Viajar para a Europa vai mudar já esta semana para milhões de pessoas. A partir de 10 de abril de 2026, o novo Sistema de Entrada/Saída da União Europeia, conhecido como EES, entra em plena aplicação nas fronteiras externas dos 29 países europeus que utilizam o sistema, substituindo o carimbo manual no passaporte por um registo digital de entradas, saídas e recusas de entrada.
O sistema já estava a ser implementado de forma gradual desde 12 de outubro de 2025, mas passa agora a funcionar em pleno. A mudança abrange viajantes de países terceiros em estadias de curta duração, ou seja, cidadãos não pertencentes à União Europeia nem à Islândia, Liechtenstein, Noruega ou Suíça.
Na prática, isto significa que muitos viajantes deixarão de ver o passaporte carimbado à entrada e à saída. Em vez disso, passam a ser registados dados do documento de viagem, a imagem facial, as impressões digitais e a informação sobre cada passagem pela fronteira.
O que muda nas fronteiras
De acordo com a Comissão Europeia, o principal objetivo do EES é permitir um controlo mais rápido e mais rigoroso nas fronteiras externas do espaço Schengen. Bruxelas diz que o novo sistema ajudará a detetar automaticamente quem ultrapassa o tempo legal de permanência, além de facilitar a identificação de fraudes documentais e de identidade.
Até agora, o controlo baseava-se sobretudo nos carimbos colocados manualmente no passaporte, um método que não permitia detetar de forma automática os chamados overstayers, ou seja, os viajantes que permanecem além do prazo autorizado. Com o novo modelo, essa verificação passa a ser digital.
A Comissão Europeia diz também que o sistema pode tornar a passagem nas fronteiras mais eficiente para muitos viajantes, sobretudo depois do primeiro registo. Depois da recolha inicial dos dados biométricos, as passagens seguintes poderão ser feitas com verificações mais rápidas em vários postos fronteiriços.
Quem será afetado
A nova regra aplica-se a cidadãos de países terceiros que entrem no espaço Schengen para estadias curtas, normalmente até 90 dias em cada período de 180 dias. É neste grupo que se incluem, por exemplo, turistas britânicos, norte-americanos e muitos outros viajantes que entram sem visto para férias, negócios ou visitas curtas.
Para estes viajantes, o EES passa a registar automaticamente a data e o local de cada entrada e saída. Isso permitirá às autoridades fronteiriças saber de forma imediata se o prazo legal de permanência foi respeitado ou se houve excesso de estadia.
A União Europeia sublinha ainda que o sistema está pensado para reforçar a segurança interna. Segundo os dados divulgados pela Comissão, durante a fase de implementação progressiva já foram registadas mais de 45 milhões de passagens de fronteira, mais de 24 mil recusas de entrada e a identificação de mais de 600 pessoas consideradas um risco de segurança.
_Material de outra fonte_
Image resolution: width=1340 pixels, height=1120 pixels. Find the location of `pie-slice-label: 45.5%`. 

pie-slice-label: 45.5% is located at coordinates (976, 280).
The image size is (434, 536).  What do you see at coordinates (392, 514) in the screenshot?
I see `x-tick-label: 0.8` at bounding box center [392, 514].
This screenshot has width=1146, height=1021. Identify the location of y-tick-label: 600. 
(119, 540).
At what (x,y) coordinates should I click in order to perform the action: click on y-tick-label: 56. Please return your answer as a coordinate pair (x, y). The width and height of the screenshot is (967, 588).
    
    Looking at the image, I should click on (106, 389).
O que devem fazer os viajantes
Para quem vai viajar nos próximos dias, o essencial é perceber que o controlo fronteiriço nas entradas na Europa passa a ser mais digital e mais exigente. Os viajantes abrangidos deverão estar preparados para fornecer dados biométricos pela primeira vez, nomeadamente fotografia facial e impressões digitais, no momento da entrada.
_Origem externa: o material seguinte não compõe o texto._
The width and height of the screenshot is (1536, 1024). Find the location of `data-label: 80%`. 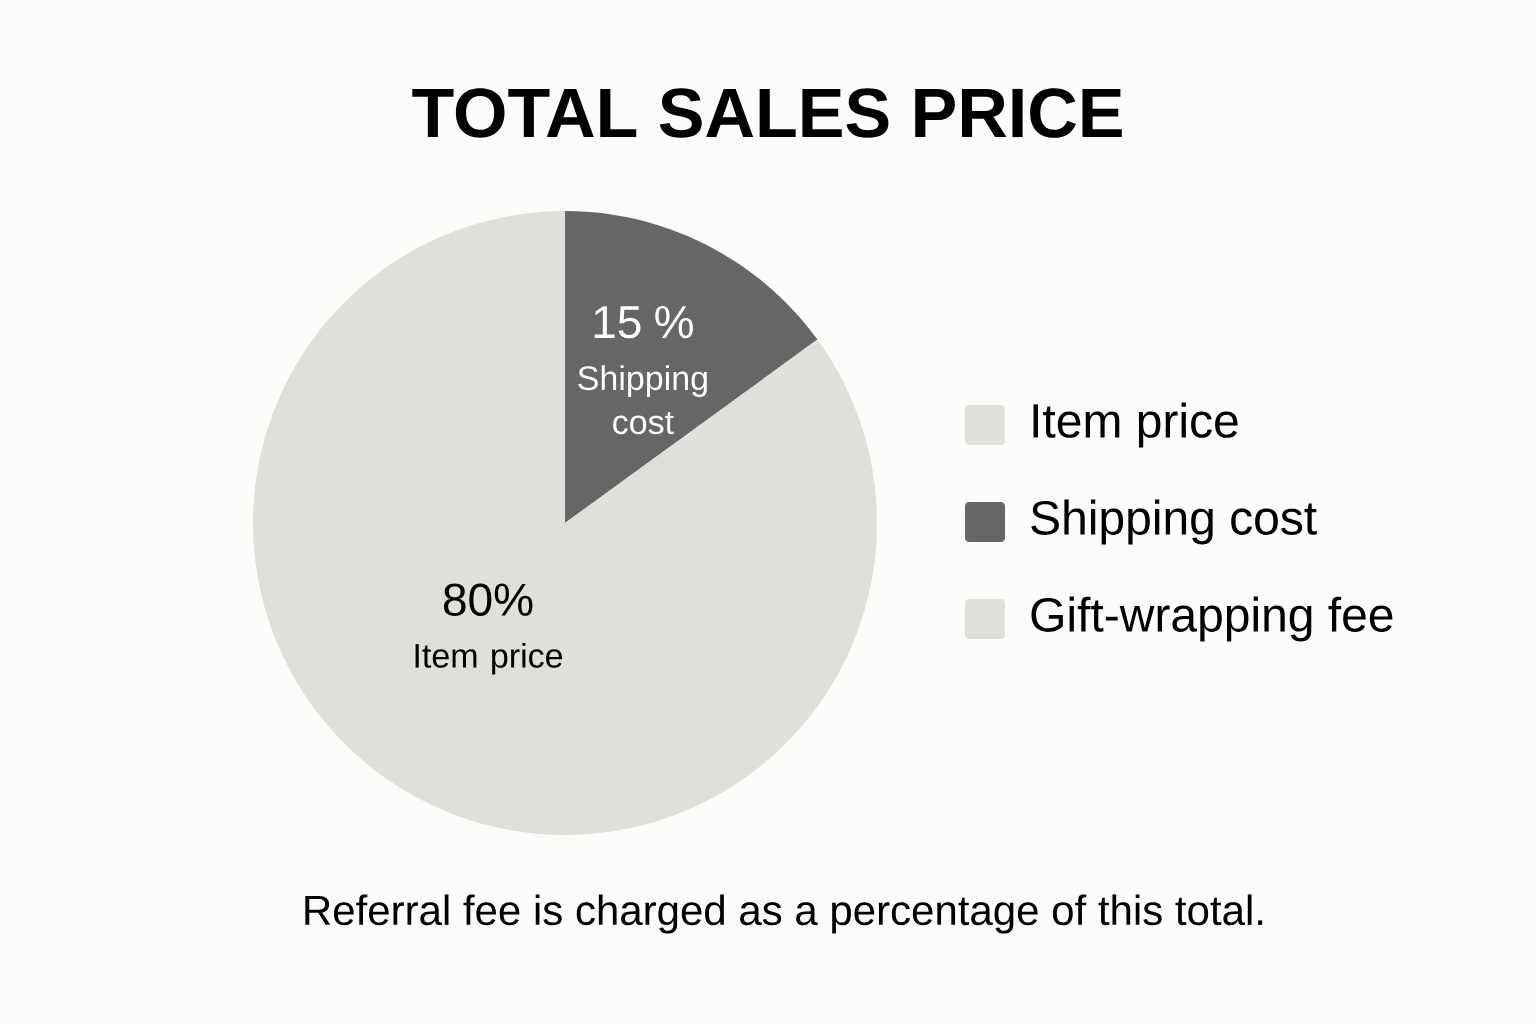

data-label: 80% is located at coordinates (488, 600).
A UE indica ainda que alguns viajantes podem pré-registar dados através da aplicação “Travel to Europe” até 72 horas antes da entrada, o que pode ajudar a acelerar o controlo em certos países e pontos de fronteira que já utilizem essa funcionalidade.
Com a entrada plena do EES a 10 de abril, a Europa abre uma nova fase no controlo das suas fronteiras externas. Para os viajantes, isso significa menos carimbos e mais tecnologia, mas também uma vigilância mais apertada sobre quanto tempo ficam, quando entram e quando saem.